Entries for locating words and elements
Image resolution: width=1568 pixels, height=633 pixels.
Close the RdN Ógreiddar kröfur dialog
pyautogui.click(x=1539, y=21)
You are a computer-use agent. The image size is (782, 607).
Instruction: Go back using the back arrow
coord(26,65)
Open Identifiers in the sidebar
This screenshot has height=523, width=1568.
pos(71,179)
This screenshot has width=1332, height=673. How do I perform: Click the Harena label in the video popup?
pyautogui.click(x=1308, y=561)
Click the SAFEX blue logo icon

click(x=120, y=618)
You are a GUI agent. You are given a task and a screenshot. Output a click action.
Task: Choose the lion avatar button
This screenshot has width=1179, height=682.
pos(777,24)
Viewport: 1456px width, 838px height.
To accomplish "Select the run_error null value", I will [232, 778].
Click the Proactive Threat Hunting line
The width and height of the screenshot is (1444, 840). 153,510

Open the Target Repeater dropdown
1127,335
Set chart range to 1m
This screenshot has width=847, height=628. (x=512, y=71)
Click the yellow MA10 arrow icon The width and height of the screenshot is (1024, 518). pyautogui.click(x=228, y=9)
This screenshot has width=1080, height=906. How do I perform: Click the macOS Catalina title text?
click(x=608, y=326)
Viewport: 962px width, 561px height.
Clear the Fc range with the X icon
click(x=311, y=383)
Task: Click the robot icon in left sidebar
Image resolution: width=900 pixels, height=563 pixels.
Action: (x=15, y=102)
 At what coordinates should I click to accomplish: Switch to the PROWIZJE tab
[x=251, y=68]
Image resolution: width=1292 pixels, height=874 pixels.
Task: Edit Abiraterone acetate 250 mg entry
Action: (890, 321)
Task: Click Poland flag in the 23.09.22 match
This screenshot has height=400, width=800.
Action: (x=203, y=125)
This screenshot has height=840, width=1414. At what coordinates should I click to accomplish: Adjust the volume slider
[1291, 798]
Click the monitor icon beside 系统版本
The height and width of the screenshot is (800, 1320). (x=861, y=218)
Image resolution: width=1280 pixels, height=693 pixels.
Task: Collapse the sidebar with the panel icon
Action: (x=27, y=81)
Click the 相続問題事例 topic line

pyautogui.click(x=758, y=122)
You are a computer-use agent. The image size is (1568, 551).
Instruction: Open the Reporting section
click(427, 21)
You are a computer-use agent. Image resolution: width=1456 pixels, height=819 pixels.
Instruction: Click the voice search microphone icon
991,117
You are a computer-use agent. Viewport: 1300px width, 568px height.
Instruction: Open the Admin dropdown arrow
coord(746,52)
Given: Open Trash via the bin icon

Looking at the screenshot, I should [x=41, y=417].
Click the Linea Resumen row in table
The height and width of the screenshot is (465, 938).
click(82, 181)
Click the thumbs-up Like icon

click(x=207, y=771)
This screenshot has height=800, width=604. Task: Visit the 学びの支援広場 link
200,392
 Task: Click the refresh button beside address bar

» **Your task**:
Copy out every line of the data, requests included, from the line containing "Click the Linea Resumen row in table" down to the end of the data. Shift each coordinate in the answers by adding -111 to it.

» **Result for this exercise**:
Click the Linea Resumen row in table
The height and width of the screenshot is (465, 938).
click(-29, 70)
Click the thumbs-up Like icon

click(x=96, y=660)
This screenshot has height=800, width=604. Task: Visit the 学びの支援広場 link
89,281
 Task: Click the refresh button beside address bar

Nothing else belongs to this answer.